Nicolas Julliard better known by his stage name Fauve (born in Geneva, Switzerland on 21 March 1972) is a Swiss musician and singer.

He studied art history in addition to learning classic guitar and in 1999, launched his own record label Snowcat Records, with his first release being  the single "Graceland" under the pseudonym Sombre. He was also part of Illford, a post-rock band based in Lausanne, where he was a guitarist.

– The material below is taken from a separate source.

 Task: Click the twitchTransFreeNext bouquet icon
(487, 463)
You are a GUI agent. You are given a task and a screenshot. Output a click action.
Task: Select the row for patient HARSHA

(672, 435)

Taking the stage name Fauve, in May 2006, he released his debut self-titled solo album Fauve on the Lausanne-based Gentlemen Records. After joining French singer Dominique A in carte blanche during Fnac Indétendances festival at Paris-Plages, in July 2007, her appeared in Montreux Jazz Festival, under the billing Fauve & Raphelson featuring Erik Truffaz, Sophie Hunger, John Parish and the Lausanne Sinfonietta. A double CD and DVD of the concert titled An Evening At The Montreux Jazz Festival 2007 was released by Gentlemen Records in November 2007.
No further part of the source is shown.